### YOUR OBJECTIVE
From the entries below, copy each line in which the word "width" occurs.

### DATA SUPPLIED

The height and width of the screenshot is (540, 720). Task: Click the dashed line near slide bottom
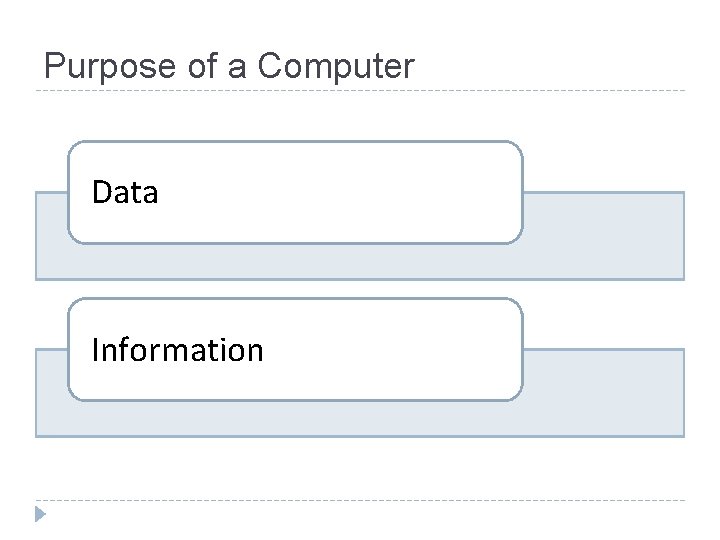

==

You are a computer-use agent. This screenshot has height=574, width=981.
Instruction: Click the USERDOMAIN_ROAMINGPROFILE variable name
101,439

==

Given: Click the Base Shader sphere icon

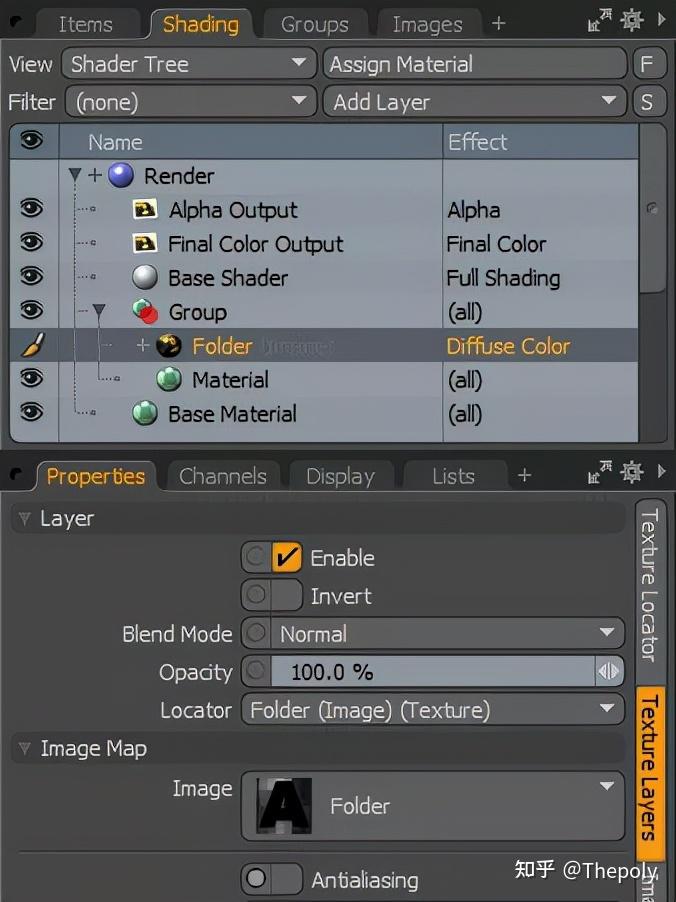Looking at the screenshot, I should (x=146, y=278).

### RESPONSE BELOW
The height and width of the screenshot is (540, 720). Task: Click the dashed line near slide bottom
You are a computer-use agent. This screenshot has height=574, width=981.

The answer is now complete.